Marlowe Runtime Chain Index Architecture #180
Replies: 21 comments 80 replies
-
Interface summary: querySynchronizationStatus :: ClientM SynchronizationStatus
queryContractRoster :: ContractFilter -> ClientM ContractRoster
queryTransactions :: MonadIO m => Set TransactionId -> ClientM (Producer TransactionResult m ())

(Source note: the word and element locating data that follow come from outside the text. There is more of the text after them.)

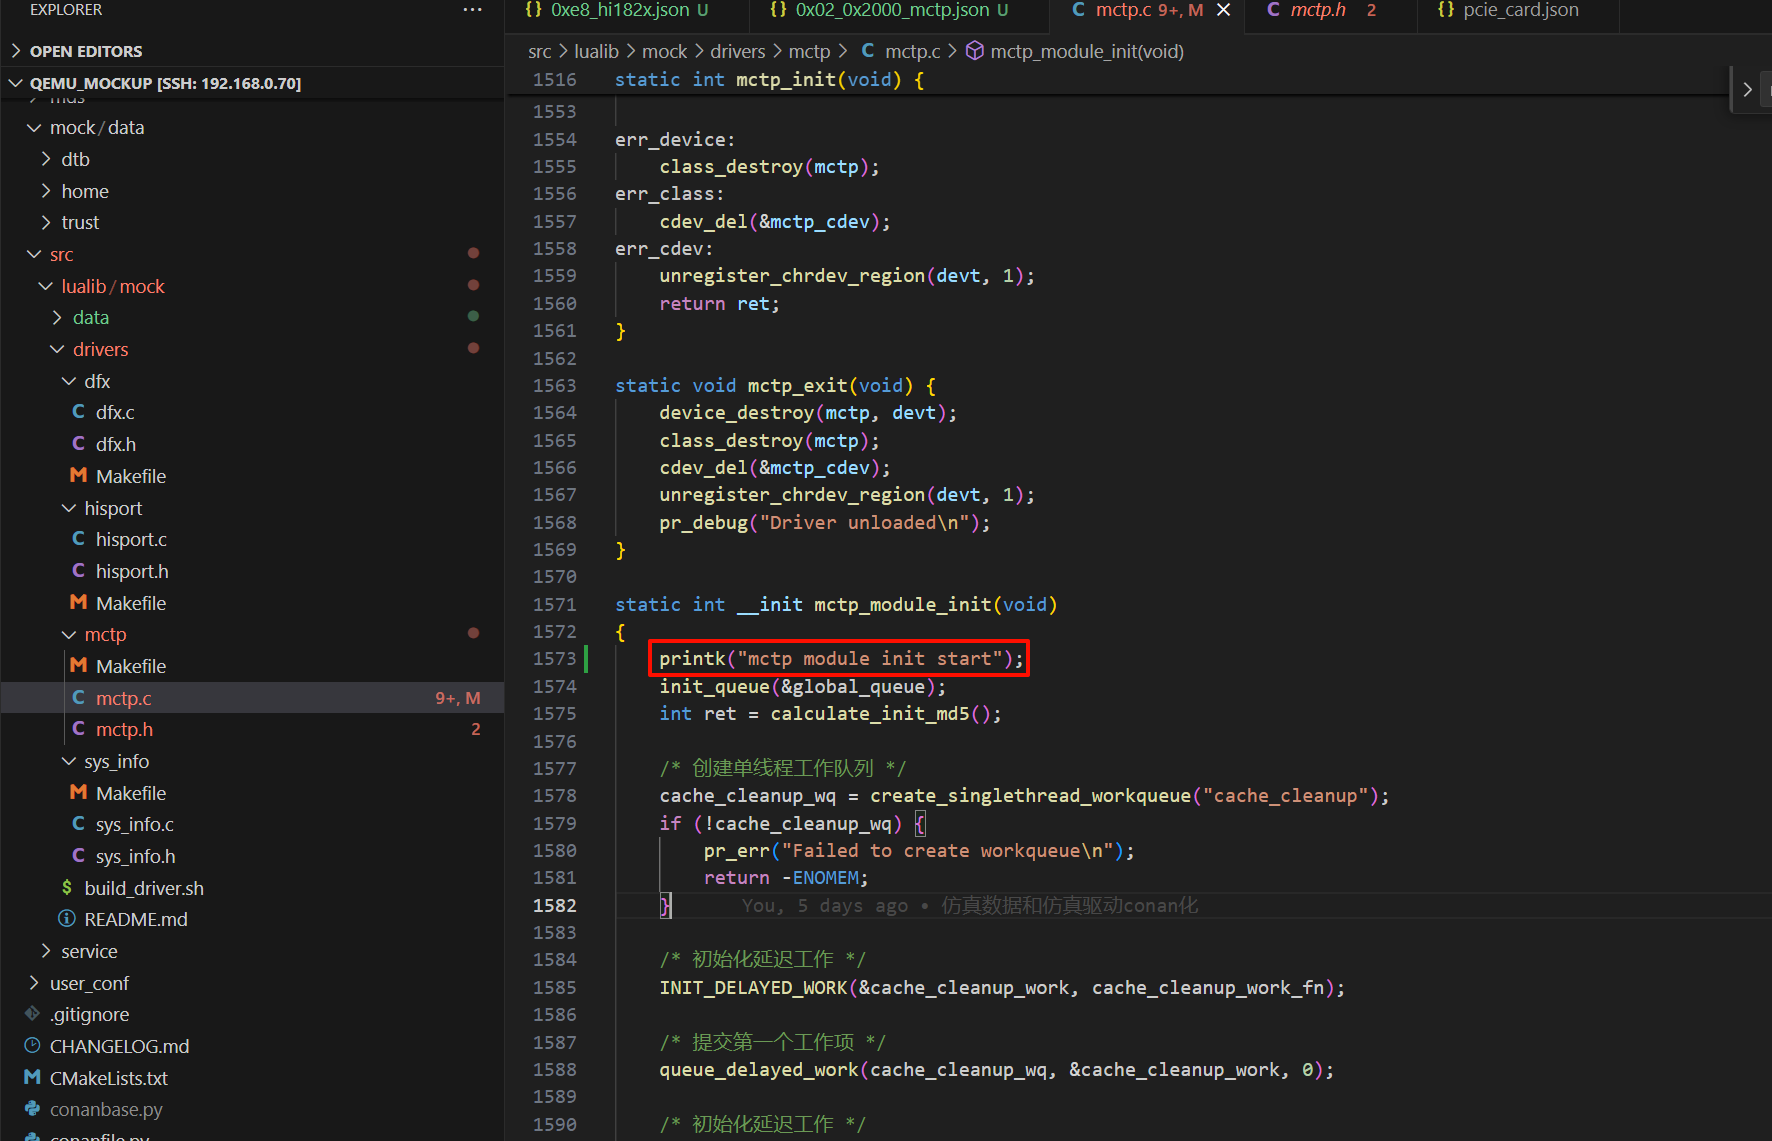
Task: Click the Python icon next to conanbase.py
Action: pyautogui.click(x=33, y=1109)
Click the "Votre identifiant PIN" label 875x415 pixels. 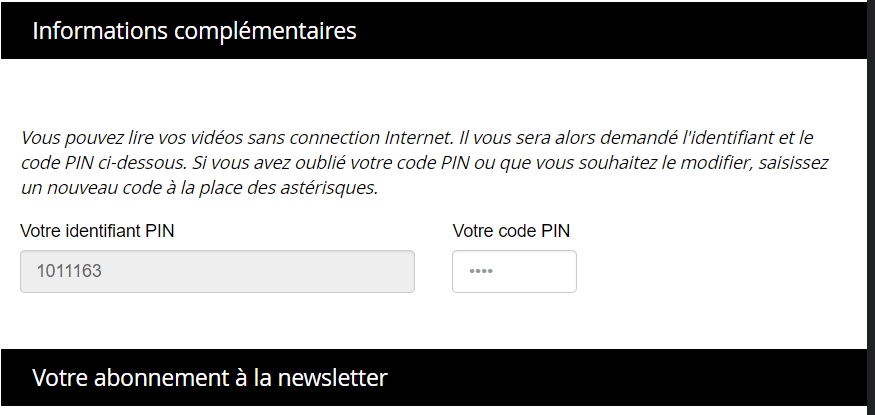coord(96,231)
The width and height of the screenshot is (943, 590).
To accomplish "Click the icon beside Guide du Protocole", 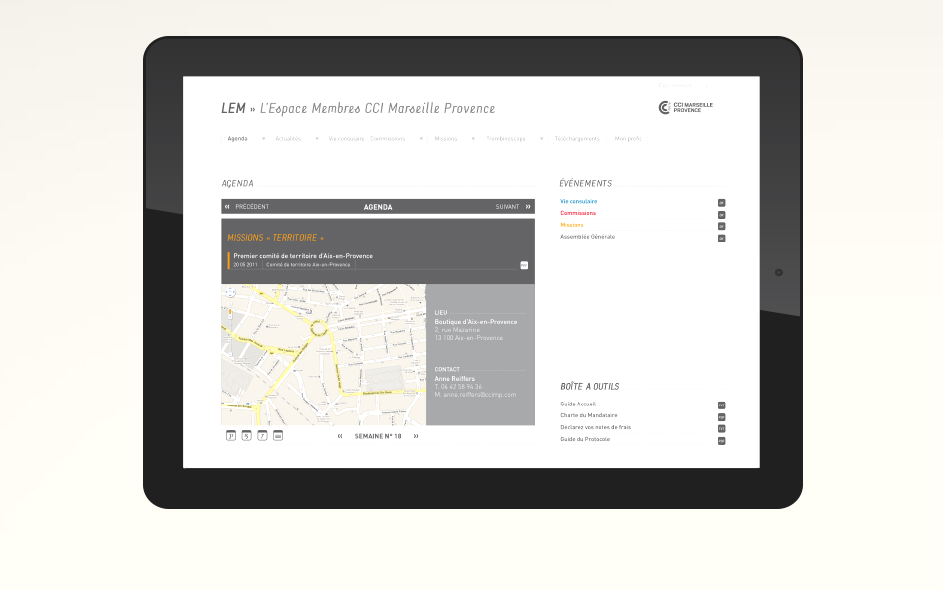I will [x=721, y=440].
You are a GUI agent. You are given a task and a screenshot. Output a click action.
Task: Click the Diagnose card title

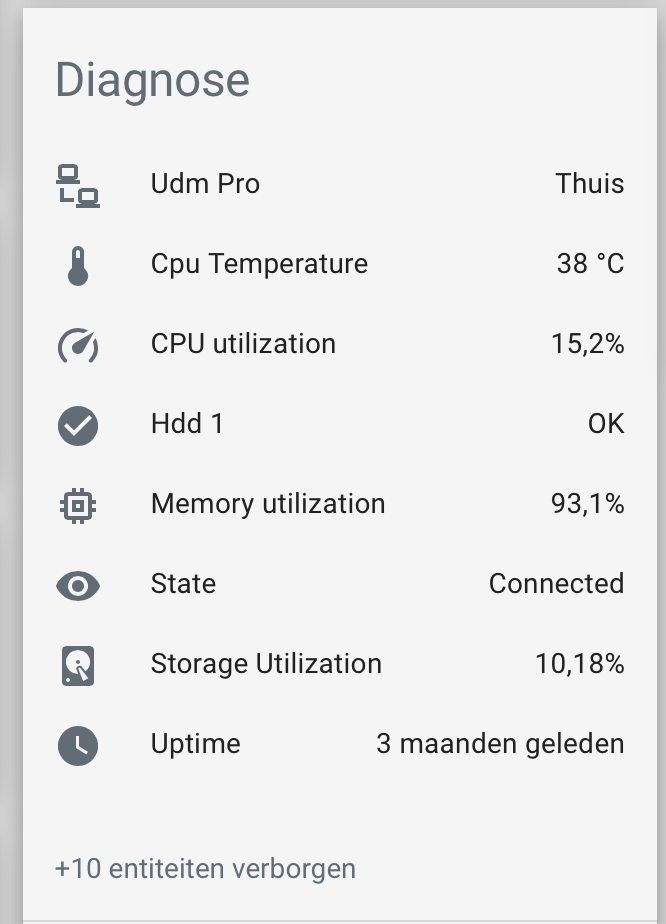(x=152, y=80)
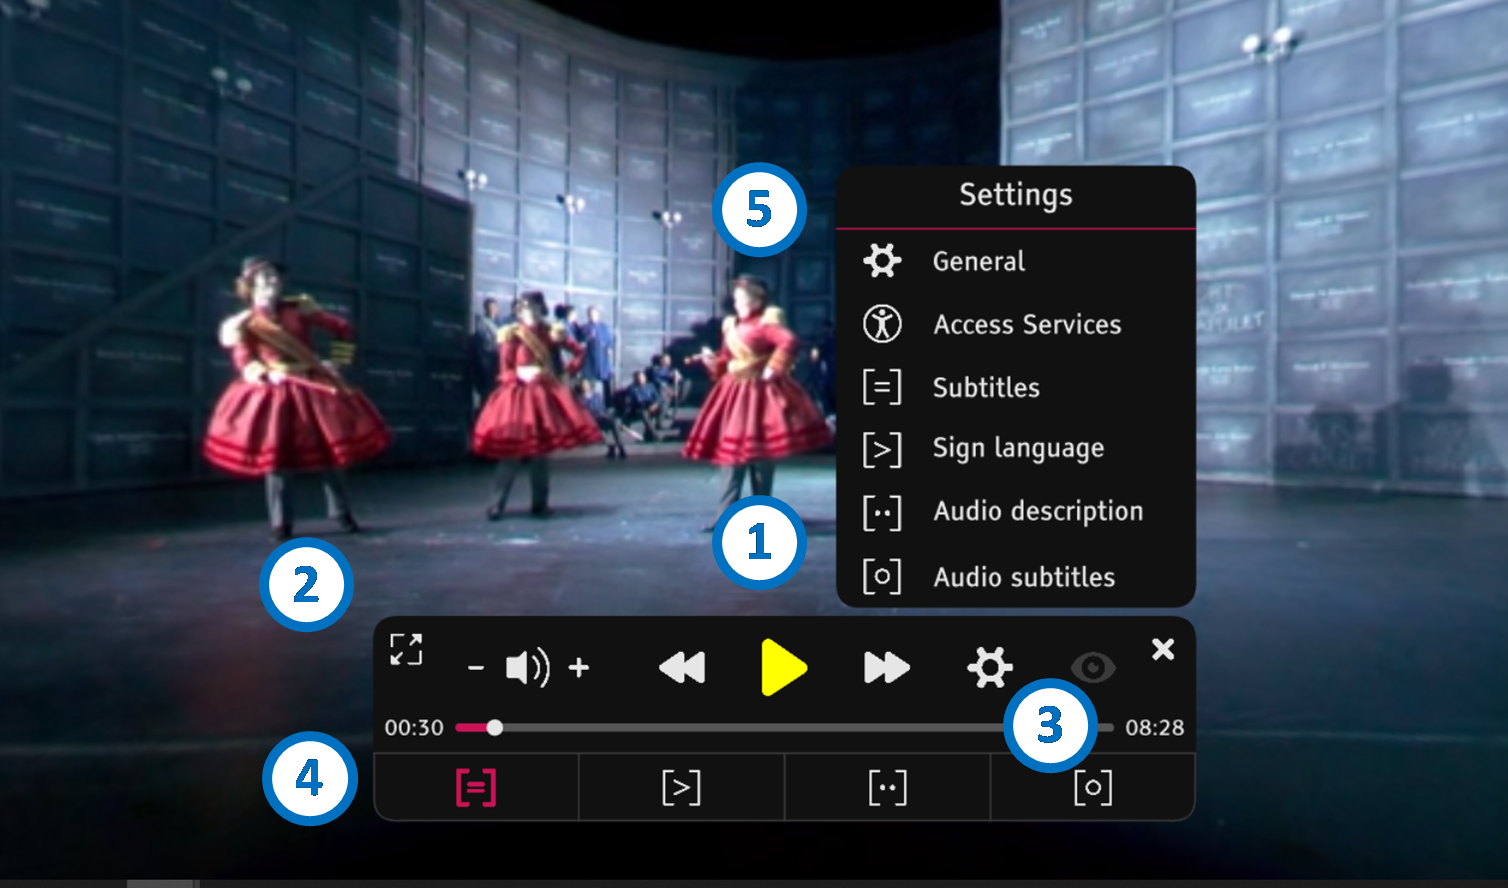Screen dimensions: 1508x888
Task: Toggle sign language in the bottom access bar
Action: click(x=681, y=788)
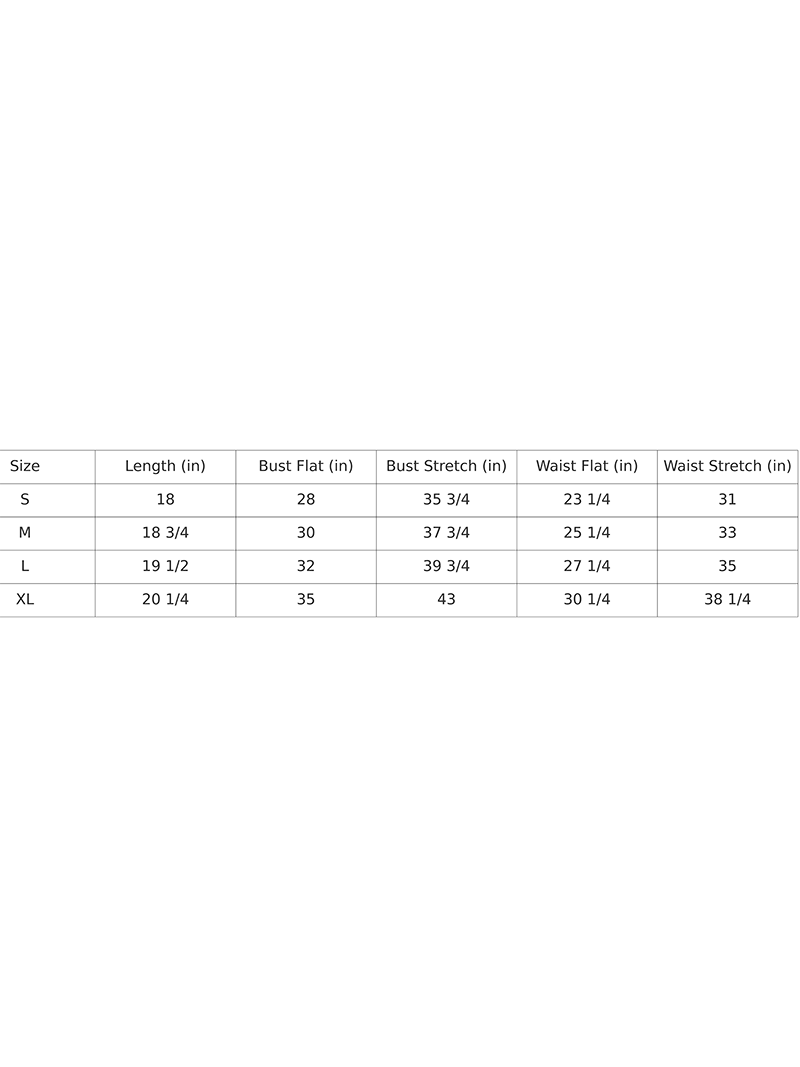Select the 18 3/4 length cell
This screenshot has width=800, height=1067.
click(x=165, y=533)
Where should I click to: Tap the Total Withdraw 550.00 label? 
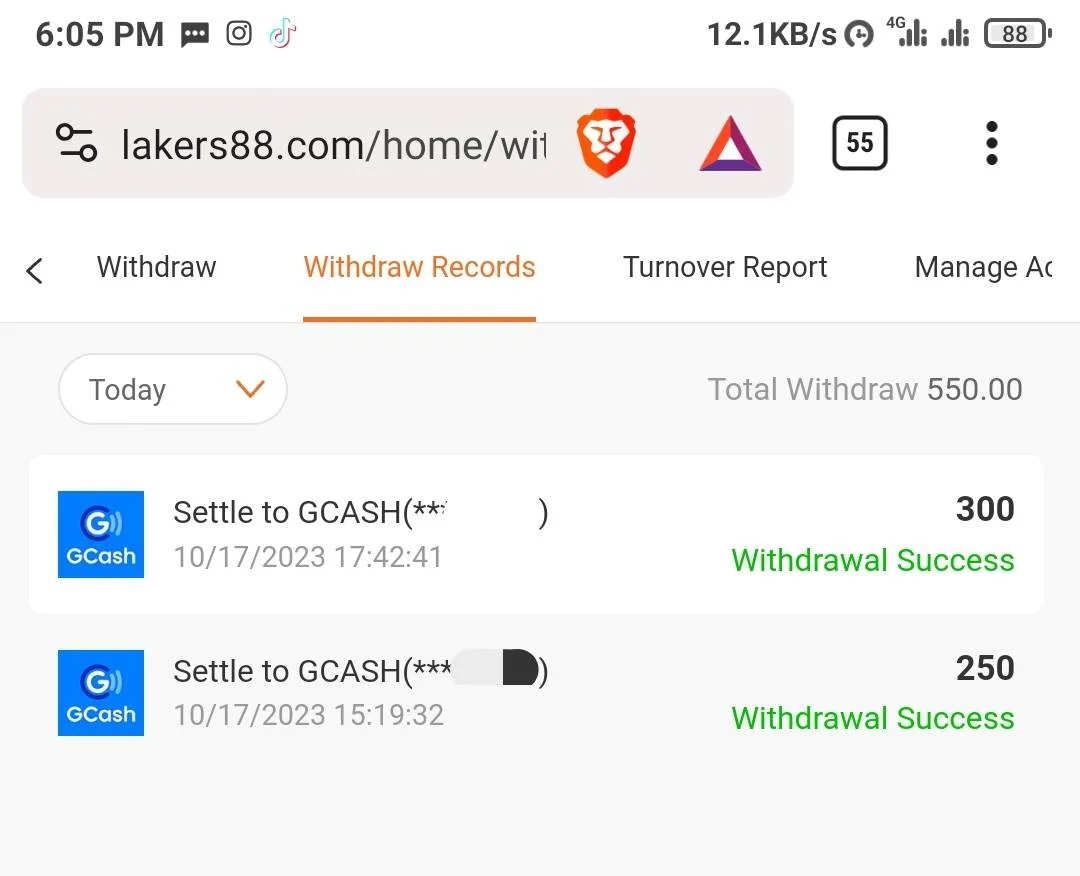(865, 389)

streamChainEvents :: MonadIO m => ClientM (Producer ChainEvent m ())
-- pure helpers
applyFilter :: ContractFilter -> ContractRoster -> ContractRoster Note that In this context, |
Beta Was this translation helpful? Give feedback.
-
Architecture diagram: graph
node((node socket))
consumer(("consumer(s)"))
db[(Database)]
config[(Config)]
qport((Query Port))
sport((Streaming Port))
subgraph Chain Index
epoch[Marlowe Epoch]
intersect[Intersection Points]
env[Environment]
sync[Chain Sync Client]
dbcon[DB connection]
status[Synchronization Status]
persist[Chain Persister]
sapi[Streaming API]
qapi[Query API]
qsock[Query Socket]
ssock[Streaming Socket]
end
sync-->node
config-->db
sync-->epoch
epoch-->env
qapi-->qsock
qapi-->status
qapi-->dbcon
qsock-->env
qsock--->qport
sapi-->ssock
sapi-->status
sapi-->sync
ssock-->env
ssock--->sport
status-->sync
persist-->status
sync-->intersect
intersect-->dbcon
persist-->dbcon
env-->config
dbcon-->env
dbcon-->db
persist-->sync
consumer-->qport
consumer-->sport
|
Beta Was this translation helpful? Give feedback.
-
I'm realizing that the consumer has no way to apply a contract filter to a contract roster with the information it contains. I think that |
Beta Was this translation helpful? Give feedback.
-
Interface draft v2: querySynchronizationStatus :: ClientM SynchronizationStatus
queryContractRoster :: ContractFilter -> ClientM ContractRoster
queryTransactions :: MonadIO m => Set TransactionId -> ClientM (Producer TransactionResult m ())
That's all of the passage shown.